Islamistischer Terror-Anschlag: Mindestens eine Tote

„Mutmaßlich ist hier ein Fahrzeug in den Tiergarten eingefahren, hat mehrere Personen angefahren und dabei verletzt“, teilte die Berliner Polizei am Samstagabend mit. Die Verletzten würden von Rettungskräften versorgt. Wie ein Polizeisprecher betonte, ereignete sich der Vorfall nicht auf der durch den Tiergarten führenden Straße des 17. Juni, sondern in der angrenzenden Parkanlage. Die Polizei war mit starkem Aufgebot vor Ort und fahndete nach möglichen Tatverdächtigen.

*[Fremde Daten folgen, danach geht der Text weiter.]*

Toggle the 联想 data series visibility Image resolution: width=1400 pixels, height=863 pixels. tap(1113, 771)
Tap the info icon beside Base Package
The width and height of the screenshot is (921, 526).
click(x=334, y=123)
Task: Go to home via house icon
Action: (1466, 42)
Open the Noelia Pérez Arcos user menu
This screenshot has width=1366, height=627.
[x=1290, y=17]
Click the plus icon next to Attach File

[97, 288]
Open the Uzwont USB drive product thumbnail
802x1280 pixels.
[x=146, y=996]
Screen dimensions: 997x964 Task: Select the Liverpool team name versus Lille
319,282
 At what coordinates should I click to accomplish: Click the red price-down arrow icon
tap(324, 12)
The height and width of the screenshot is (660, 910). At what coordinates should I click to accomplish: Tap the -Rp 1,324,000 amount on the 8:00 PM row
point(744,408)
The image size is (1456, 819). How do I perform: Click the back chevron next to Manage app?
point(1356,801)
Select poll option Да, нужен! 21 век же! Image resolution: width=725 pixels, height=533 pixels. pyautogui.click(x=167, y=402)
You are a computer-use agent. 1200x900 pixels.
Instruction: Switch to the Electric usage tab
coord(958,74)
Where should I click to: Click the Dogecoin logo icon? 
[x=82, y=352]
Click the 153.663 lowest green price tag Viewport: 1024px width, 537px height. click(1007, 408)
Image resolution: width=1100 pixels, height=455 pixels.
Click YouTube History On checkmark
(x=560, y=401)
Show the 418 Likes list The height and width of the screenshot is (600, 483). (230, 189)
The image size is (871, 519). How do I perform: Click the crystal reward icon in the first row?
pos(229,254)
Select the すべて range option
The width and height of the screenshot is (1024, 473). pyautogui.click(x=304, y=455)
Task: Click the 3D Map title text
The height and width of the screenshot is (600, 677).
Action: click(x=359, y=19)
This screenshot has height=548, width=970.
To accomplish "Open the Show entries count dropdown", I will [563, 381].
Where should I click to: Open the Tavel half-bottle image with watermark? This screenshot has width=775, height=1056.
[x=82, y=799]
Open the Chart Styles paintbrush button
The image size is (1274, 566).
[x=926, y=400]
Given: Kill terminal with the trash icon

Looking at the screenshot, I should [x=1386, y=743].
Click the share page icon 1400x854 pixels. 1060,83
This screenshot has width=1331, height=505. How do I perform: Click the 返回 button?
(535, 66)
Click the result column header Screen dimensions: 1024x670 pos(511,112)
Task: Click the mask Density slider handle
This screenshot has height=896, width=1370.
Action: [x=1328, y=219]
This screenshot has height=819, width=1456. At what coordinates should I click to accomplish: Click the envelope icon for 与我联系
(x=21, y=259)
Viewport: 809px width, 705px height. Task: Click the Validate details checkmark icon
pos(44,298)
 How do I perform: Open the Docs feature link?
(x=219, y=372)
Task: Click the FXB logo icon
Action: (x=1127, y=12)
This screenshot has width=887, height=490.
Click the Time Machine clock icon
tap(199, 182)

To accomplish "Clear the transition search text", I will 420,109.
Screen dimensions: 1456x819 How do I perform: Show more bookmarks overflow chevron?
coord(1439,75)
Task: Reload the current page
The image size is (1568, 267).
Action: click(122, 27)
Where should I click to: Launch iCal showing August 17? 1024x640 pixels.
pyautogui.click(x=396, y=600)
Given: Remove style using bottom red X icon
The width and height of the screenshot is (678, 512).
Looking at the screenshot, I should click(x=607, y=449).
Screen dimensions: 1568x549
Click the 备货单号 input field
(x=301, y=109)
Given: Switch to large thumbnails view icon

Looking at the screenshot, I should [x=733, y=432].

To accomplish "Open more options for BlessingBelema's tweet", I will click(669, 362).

Veranstalter riefen zum Verlassen des Areals auf
Die Organisatoren des CSD brachen die Veranstaltung ab und forderten die Teilnehmenden über Instagram auf, nach Hause zu gehen. Ein Journalist vor Ort berichtete, dass die Umgebung geräumt wurde. Die Polizei rief dazu auf, den Bereich weiträumig zu meiden. Zuvor hatten am Samstag unter dem Motto „Haltung ist hot“ Hunderttausende Menschen am CSD in Berlin teilgenommen. Die jährlichen CSD-Kundgebungen erinnern an den 28. Juni 1969, als die Polizei die New Yorker Bar „Stonewall Inn“ stürmte – ein Ereignis, das als Ausgangspunkt der modernen Schwulen- und Lesbenbewegung gilt.
2. Update:
— Polizei Berlin (@polizeiberlin) July 25, 2026
Kurz vor 22 Uhr soll der Fahrer eines weißen Fahrzeugs auf dem Ahornsteig im Großen #Tiergarten mehrere Personen angefahren haben. Es gibt zahlreiche Verletzte, darunter mehrere lebensgefährlich Verletzte. Die Fahndung nach einem oder mehreren Tatverdächtigen läuft mit… pic.twitter.com/TvJW7YjECA
Öffentliche Fahndung nach 21-Jährigem
Im Zuge der Ermittlungen leitete die Polizei eine öffentliche Fahndung ein. Gesucht wird der 21-jährige Abdul B., der die Tat gegen 22 Uhr im Bereich des Tiergartens verübt haben soll. Eine Frau starb bei der Attacke. Der Gesuchte wird als schlank und rund 1,90 Meter groß beschrieben, er habe schwarze Haare und trage einen schwarzen Hoodie sowie eine weiße Hose.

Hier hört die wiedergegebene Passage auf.